After two prolonged blasts on the buzzer, followed by a lengthy wait, the door had opened and an eye had peered at him through it in horrified dismay. ‘Adam?’ gasped Della. ‘What are you doing here?’

‘I came back to beg a bed for the night.’

‘Who is it?’ called a male voice.

Adam’s eyes narrowed. He stepped back, his teeth showing in a tigerish smile. ‘Ah! Bad move on my part, obviously. So sorry to intrude.’ With a mocking bow he held out the flowers. ‘A little token of appreciation for the party. See you around, Della.’

‘Adam—wait!’ She hugged a dressing gown around her and opened the door wider, looking at him in desperate appeal. ‘It’s not what you think.’

But when a large male figure hove into view, draped insecurely in a towel, Adam, feeling as though he’d been punched in the stomach, shook his head in disgust. ‘Oh, come on, Della. It’s exactly what I think. Hi, Charlie. Still here, I see.’

Charles Hawkins, a friend of Adam’s since student days, swore in voluble anguish, a startling shade of brick-red rising from the low-slung towel to the roots of his hair. ‘We thought you’d gone home—’

‘I have now.’ Adam thrust the flowers at Della, stowed the wine in his hold-all, and took himself back down the stairs into the hot summer evening to find a taxi.
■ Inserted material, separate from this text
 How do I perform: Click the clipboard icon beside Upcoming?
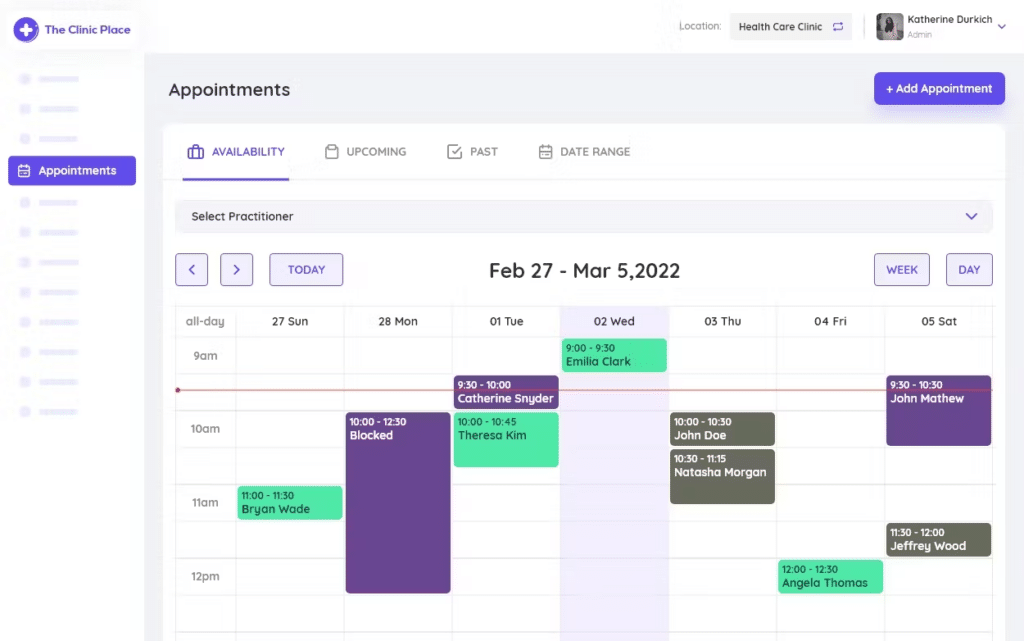(330, 151)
‘And so,’ he said now, smiling wryly at Gabriel. ‘I went off to stay the night with my sister in Hampstead, bid for the picture this morning, caught the first train available, then drove straight round here this afternoon, only to meet rejection once again. But, far worse than any of that, you told me that Harry was ill. Other than snapping up the portrait for a song, not a happy interlude in the life of A. Dysart, Miss Brett.’